A few last comments on the Hackathon

This is a random collection of notes about things I learned at the Hackathon or shortly after.

The Hackathon was a lot of fun. Pamela Fox, one of the developers of Wave, gave a couple of presentations (1, 2).

There are some article on debugging Wave extensions for Robots and Gadgets. More handy debug tips here.

If you're writing a Robot in Java, a huge amount of support is available in Google's Eclipse plugins. Be sure to have Java 1.6 installed. If you already have an earlier version, you can install 1.6 on top of it, and just switch the preference within Eclipse. I think it was Windows -> Preferences -> Java -> something...

There is also an Eclipse plugin for Python called PyDev. I don't have a lot of experience with it.

One guy at the Hackathon wrote a robot in Groovy, a dynamic language that runs on the JVM. From what I could tell, it was working fine.

At the present time, Robots must be deployed to Google App Engine. This restriction will probably be relaxed, especially as non-Google Wave servers come on line.

App Engine doesn't run PHP (I had wanted to add Mediawiki to my web app) but if you really want PHP you can try Quercus.

App Engine has a great logging facility, accessible via https://appengine.google.com. You can put logging statements in Python code (import logging) or Java code (import java.util.logging) and both will dump info statements into the GAE log.

Google likes extensions to adhere to some design principles. These are designed to maximize the broad appeal of your Wave extension and to make it run faster. Google figures that slow ugly extensions will drive users away from their ads.

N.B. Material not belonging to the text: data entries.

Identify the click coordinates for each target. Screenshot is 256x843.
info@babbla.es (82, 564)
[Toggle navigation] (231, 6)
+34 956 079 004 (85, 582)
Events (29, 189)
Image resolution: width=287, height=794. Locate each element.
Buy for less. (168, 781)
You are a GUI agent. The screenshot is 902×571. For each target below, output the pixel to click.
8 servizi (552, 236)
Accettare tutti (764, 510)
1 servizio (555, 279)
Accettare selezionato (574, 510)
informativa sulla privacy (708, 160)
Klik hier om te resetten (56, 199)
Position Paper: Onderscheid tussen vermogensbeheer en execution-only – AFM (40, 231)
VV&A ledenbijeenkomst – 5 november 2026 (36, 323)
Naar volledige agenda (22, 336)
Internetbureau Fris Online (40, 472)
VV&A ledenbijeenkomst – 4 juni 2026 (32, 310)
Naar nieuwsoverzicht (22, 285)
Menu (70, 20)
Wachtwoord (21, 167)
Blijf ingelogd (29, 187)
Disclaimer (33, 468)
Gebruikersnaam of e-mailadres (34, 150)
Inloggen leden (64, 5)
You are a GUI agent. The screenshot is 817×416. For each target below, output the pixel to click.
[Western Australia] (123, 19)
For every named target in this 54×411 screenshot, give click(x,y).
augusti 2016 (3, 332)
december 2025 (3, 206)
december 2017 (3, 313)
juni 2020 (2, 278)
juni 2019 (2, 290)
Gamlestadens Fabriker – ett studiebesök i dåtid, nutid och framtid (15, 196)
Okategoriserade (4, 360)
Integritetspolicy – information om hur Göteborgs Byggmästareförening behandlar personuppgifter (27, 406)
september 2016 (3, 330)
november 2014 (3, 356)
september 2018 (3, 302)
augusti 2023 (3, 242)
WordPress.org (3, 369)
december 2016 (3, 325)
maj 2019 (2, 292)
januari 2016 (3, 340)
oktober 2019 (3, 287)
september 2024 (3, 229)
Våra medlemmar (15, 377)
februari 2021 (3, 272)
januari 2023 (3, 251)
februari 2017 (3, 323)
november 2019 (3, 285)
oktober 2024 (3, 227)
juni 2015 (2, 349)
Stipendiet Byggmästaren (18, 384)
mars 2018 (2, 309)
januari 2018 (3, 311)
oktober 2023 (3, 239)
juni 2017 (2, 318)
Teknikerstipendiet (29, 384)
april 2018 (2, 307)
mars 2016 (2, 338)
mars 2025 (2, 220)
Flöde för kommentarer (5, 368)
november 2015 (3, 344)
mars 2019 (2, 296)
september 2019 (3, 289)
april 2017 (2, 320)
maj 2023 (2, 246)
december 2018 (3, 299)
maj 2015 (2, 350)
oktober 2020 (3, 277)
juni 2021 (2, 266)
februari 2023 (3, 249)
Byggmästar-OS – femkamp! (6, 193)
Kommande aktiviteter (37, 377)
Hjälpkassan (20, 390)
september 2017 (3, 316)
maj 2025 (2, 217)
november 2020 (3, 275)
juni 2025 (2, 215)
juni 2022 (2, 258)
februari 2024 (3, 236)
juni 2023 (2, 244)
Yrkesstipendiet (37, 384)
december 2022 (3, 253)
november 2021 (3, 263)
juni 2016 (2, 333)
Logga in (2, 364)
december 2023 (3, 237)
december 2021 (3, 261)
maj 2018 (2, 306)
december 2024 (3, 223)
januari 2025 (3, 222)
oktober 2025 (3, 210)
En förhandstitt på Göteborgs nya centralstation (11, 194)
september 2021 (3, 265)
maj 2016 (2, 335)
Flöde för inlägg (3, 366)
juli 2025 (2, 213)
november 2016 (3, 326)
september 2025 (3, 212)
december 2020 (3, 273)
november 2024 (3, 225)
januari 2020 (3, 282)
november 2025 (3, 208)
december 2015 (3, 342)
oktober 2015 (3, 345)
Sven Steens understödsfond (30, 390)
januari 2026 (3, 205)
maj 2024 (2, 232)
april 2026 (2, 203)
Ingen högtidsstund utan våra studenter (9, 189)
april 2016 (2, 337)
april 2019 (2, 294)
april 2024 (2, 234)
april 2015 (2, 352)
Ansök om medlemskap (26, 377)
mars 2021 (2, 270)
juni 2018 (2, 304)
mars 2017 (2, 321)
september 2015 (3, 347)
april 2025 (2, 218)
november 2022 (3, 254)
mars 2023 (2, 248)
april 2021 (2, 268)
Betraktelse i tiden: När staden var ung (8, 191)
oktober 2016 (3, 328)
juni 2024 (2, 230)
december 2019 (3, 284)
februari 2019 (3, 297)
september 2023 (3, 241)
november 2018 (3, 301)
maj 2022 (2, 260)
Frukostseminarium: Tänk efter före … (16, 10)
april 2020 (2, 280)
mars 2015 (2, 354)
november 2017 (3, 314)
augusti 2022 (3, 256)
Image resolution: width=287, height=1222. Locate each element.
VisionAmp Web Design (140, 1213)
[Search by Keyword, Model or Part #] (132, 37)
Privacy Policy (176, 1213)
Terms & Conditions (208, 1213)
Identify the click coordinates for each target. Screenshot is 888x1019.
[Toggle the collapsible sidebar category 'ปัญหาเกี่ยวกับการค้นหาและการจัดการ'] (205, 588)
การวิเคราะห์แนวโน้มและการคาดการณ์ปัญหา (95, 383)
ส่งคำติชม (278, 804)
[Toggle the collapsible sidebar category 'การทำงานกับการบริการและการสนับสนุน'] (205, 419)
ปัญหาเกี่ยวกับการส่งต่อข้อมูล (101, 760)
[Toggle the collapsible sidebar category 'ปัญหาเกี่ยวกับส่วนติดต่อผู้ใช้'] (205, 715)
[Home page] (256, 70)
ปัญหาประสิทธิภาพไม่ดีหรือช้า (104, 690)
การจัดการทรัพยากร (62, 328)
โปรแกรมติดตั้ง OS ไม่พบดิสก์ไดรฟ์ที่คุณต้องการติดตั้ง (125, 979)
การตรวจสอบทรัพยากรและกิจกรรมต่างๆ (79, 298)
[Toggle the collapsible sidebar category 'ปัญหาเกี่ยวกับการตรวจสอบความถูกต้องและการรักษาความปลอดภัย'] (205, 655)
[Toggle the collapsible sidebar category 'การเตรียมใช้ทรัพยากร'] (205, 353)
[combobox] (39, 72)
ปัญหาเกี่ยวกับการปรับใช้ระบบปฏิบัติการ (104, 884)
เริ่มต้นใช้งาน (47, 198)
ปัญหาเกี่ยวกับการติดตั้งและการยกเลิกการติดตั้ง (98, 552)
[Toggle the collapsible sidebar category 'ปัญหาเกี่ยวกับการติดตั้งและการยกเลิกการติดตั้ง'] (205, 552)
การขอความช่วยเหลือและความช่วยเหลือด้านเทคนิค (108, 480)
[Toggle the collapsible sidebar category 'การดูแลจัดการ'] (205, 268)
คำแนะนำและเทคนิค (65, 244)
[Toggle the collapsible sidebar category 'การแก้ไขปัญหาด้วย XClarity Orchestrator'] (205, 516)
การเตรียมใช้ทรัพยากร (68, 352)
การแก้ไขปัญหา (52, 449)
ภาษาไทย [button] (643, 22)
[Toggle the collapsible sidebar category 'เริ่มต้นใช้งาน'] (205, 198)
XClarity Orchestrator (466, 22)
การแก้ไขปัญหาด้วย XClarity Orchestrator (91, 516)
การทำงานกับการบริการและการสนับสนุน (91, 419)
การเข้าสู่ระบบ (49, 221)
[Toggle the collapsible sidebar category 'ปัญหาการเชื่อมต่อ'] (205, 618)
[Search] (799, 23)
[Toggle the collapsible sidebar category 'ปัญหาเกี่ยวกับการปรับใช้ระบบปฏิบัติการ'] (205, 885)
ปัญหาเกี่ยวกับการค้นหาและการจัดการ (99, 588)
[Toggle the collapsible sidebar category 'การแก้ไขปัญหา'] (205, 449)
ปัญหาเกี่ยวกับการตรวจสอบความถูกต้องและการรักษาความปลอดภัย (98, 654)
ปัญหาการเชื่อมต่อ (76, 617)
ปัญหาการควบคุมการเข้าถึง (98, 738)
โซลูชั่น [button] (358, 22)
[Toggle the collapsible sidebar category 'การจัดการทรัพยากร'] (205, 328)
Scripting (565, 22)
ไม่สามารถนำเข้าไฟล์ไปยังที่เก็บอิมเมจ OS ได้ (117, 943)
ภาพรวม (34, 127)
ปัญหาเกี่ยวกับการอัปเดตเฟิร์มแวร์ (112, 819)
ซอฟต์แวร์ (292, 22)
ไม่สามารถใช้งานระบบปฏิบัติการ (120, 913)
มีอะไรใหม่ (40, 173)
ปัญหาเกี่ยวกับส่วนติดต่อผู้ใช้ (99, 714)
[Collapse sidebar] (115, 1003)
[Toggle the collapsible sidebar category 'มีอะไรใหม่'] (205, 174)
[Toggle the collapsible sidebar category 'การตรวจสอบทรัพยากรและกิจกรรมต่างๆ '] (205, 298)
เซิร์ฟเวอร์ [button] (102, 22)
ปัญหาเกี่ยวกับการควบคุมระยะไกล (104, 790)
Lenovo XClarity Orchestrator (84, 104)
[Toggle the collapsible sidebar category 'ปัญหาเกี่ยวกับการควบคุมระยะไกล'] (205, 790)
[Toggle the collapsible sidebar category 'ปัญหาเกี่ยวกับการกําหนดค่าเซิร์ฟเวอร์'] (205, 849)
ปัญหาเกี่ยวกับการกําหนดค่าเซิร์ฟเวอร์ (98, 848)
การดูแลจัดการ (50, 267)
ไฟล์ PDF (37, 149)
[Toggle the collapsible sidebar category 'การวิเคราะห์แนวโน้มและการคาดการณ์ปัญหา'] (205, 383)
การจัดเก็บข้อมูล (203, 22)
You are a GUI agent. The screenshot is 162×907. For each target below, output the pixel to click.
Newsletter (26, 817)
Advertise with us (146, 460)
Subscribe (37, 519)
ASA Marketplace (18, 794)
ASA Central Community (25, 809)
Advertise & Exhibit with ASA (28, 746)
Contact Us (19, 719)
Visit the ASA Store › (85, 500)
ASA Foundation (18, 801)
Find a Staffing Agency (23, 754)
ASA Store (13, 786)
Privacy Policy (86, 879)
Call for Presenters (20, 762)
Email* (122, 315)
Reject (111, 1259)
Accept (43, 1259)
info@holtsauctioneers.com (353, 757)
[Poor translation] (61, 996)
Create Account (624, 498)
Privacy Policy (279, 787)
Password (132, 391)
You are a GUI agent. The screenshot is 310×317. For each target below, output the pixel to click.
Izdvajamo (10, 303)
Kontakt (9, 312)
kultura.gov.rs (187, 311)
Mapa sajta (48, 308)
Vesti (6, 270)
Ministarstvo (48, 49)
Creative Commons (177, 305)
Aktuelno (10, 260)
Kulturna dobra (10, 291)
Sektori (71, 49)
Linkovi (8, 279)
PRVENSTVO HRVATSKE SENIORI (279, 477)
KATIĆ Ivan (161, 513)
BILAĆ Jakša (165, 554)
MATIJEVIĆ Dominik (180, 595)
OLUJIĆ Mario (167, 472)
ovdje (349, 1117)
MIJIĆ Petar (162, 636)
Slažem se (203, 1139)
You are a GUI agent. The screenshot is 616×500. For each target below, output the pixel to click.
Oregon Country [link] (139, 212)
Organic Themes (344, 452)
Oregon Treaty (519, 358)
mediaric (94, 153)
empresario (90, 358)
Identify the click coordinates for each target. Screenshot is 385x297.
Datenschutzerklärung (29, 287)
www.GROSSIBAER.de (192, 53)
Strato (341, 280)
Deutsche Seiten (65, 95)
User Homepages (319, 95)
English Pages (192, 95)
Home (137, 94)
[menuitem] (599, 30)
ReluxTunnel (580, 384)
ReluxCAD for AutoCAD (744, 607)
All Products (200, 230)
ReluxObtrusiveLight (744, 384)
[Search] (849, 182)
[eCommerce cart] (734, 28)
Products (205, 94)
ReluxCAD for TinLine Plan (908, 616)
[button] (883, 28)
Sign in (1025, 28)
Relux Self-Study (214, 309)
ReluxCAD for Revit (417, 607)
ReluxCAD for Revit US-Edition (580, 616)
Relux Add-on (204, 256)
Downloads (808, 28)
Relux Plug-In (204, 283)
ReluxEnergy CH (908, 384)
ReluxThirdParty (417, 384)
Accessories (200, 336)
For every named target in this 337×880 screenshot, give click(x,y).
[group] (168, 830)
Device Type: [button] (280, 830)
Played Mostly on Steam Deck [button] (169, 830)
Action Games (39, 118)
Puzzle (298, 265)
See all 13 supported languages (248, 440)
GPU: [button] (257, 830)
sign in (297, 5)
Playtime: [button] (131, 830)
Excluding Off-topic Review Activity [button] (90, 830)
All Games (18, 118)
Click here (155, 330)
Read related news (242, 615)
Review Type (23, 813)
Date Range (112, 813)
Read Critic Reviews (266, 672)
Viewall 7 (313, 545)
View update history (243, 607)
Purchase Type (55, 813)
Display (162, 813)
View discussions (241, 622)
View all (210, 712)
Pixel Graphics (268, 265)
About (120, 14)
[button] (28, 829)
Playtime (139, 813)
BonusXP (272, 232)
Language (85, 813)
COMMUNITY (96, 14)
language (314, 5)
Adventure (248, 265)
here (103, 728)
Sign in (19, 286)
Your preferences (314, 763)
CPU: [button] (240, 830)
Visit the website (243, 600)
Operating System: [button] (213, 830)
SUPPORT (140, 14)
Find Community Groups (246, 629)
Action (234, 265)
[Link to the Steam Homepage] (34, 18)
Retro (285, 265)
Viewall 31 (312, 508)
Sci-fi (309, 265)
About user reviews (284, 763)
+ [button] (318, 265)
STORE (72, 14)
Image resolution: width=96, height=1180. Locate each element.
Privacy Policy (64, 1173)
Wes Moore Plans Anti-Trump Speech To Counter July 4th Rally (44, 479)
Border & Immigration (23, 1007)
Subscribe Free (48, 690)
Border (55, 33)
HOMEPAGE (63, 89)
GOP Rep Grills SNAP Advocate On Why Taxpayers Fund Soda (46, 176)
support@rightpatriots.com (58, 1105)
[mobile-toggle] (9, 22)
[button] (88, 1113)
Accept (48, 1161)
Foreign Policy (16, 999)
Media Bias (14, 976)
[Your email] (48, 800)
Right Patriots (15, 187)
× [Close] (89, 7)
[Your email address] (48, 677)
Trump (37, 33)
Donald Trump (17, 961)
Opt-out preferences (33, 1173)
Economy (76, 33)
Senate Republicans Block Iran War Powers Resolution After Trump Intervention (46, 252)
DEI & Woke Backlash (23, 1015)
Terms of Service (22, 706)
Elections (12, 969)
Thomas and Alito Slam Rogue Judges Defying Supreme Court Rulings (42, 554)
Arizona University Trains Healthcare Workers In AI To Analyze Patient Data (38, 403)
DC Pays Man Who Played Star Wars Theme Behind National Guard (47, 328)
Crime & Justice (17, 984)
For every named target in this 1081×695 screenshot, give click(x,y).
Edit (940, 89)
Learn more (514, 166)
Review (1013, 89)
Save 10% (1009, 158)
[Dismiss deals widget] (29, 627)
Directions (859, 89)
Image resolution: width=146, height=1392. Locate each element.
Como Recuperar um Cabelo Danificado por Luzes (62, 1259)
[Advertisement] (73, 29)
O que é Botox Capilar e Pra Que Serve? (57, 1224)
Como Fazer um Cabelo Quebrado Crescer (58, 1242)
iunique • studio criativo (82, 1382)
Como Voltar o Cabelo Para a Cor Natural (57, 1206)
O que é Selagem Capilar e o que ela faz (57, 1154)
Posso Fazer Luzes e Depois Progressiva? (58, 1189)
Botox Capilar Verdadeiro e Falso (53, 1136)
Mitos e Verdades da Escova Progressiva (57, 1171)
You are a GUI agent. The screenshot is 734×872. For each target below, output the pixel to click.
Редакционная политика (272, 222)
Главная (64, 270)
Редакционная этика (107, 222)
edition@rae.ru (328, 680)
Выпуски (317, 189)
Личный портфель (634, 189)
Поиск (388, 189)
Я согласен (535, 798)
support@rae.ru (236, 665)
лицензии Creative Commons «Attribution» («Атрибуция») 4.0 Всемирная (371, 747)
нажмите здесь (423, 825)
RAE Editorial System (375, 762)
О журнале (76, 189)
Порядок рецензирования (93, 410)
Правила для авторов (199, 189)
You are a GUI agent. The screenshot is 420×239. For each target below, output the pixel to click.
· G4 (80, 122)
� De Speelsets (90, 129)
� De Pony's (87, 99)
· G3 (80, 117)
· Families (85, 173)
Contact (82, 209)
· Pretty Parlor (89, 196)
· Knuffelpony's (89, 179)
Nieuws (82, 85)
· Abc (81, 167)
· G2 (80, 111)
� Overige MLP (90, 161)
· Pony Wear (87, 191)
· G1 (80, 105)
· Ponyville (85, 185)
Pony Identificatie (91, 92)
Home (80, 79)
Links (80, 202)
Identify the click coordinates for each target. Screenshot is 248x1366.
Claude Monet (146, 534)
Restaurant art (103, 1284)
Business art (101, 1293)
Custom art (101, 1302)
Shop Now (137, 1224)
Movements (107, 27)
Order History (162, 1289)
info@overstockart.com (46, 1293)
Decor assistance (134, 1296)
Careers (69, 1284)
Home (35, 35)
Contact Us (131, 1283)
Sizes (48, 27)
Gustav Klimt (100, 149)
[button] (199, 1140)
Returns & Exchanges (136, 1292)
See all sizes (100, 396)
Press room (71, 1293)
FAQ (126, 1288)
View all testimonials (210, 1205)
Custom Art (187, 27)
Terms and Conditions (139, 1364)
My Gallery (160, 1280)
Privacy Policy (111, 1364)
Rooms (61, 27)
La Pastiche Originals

There was talk at the Hackathon (and I wasn't paying close enough attention) about people setting up Wave servers. If I set up my own server, can I issue my own invitations to people so that I'm not depending on Google providing invitations? That would rock.

More useful links:
Something that would be very valuable for robot development would be a lightweight Wave server simulator running in Python, probably using the classes in the Python Wave API. You'd want a way to simulate an on-going Wave conversation, and the simulator would send events to the robot.